**Task description:** Reproduce only the lines of the material below that start at the line containing "ご利用ガイド (40, 2476)" and stop at the line containing "Заказать звонок (16, 2499)". Keep both end lines.

**Extracted records:**
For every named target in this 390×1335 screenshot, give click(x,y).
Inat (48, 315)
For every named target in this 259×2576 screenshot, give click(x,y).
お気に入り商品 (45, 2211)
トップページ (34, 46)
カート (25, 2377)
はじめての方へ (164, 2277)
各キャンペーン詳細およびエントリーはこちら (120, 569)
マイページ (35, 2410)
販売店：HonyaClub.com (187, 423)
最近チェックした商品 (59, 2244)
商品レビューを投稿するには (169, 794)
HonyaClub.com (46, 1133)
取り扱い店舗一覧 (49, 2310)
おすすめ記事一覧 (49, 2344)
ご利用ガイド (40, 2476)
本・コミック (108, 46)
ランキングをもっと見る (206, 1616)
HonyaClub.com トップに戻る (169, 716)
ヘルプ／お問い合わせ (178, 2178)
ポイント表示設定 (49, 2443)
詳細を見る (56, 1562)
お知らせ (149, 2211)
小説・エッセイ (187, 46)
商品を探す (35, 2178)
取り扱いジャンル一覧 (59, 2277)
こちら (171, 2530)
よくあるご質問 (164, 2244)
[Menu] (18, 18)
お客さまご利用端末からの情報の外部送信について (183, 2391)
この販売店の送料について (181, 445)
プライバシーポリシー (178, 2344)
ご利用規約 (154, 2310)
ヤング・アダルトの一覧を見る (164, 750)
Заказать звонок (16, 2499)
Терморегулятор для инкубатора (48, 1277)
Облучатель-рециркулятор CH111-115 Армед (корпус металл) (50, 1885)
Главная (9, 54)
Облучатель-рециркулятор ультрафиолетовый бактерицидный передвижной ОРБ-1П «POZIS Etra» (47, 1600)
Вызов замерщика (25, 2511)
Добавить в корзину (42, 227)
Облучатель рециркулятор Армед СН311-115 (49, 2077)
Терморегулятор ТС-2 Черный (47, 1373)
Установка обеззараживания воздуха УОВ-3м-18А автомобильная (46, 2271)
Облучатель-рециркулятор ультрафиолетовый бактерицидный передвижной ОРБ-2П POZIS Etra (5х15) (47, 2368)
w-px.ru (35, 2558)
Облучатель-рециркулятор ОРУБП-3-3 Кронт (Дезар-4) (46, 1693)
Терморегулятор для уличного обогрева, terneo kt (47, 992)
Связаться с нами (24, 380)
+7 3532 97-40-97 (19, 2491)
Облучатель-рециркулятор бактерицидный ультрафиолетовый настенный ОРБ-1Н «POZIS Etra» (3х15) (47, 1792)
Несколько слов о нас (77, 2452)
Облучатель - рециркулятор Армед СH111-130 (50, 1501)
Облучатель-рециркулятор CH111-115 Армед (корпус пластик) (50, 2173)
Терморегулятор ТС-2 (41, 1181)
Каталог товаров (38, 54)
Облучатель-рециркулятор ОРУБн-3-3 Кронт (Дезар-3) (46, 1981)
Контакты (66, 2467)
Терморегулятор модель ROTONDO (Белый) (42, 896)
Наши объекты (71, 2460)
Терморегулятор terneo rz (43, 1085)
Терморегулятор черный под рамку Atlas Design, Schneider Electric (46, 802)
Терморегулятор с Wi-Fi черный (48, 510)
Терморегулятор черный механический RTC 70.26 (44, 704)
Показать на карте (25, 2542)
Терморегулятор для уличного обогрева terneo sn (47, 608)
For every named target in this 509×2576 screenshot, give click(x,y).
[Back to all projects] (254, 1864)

**Answer to this problem:**
ご利用ガイド (40, 2476)
本・コミック (108, 46)
ランキングをもっと見る (206, 1616)
HonyaClub.com トップに戻る (169, 716)
ヘルプ／お問い合わせ (178, 2178)
ポイント表示設定 (49, 2443)
詳細を見る (56, 1562)
お知らせ (149, 2211)
小説・エッセイ (187, 46)
商品を探す (35, 2178)
取り扱いジャンル一覧 (59, 2277)
こちら (171, 2530)
よくあるご質問 (164, 2244)
[Menu] (18, 18)
お客さまご利用端末からの情報の外部送信について (183, 2391)
この販売店の送料について (181, 445)
プライバシーポリシー (178, 2344)
ご利用規約 (154, 2310)
ヤング・アダルトの一覧を見る (164, 750)
Заказать звонок (16, 2499)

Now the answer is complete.